Also hat sie klargestellt:
Wenn sie will, dann kann die Welt.
Also will sie nicht beenden
das Krepieren in den Kriegen
Das verrecken vor den Stränden
Und dass Kinder schreiend liegen
In den Zelten, zitternd. Nass.
Also will sie. Alles das.
Der Autor Thomas Gsella war mir bisher nur namentlich
bekannt, jetzt aber habe ich mich schlau gemacht und festgestellt, dass
er nicht nur im gleichen Jahr geboren ist wie ich, was er und ich sicherlich
noch mit anderen Autorinnen und Autoren gemeinsam haben, sondern, dass
es einige Bücher von ihm in der Städtischen Bücherei
in Wien und bestimmt auch anderswo zu lesen gibt.

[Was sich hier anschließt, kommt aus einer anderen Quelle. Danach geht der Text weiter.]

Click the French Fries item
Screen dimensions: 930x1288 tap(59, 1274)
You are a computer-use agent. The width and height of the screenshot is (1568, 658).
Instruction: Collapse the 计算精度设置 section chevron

Nein, ich darf das Kapitel nicht mit einem so verzweifelten
Gedicht beginnen. Oder doch? Weil es eben so ist wie es ist? Oder, weil
ich nicht will, dass es so ist, wie es ist? Weil dieser Kummer, die
Bitterkeit, dass ich ein Teil dieser Welt bin, von der ich will, dass
sie eine bessere werde, hier so genau benannt wird, dass ich nach Luft
schnappe.
Es ist richtig, nach Luft zu schnappen. Obwohl es die Welt nicht besser
macht.
Also beginne ich das Kapitel mit diesem Gedicht.
Ich fürchte, es könnte noch eine Weile aktuell sein.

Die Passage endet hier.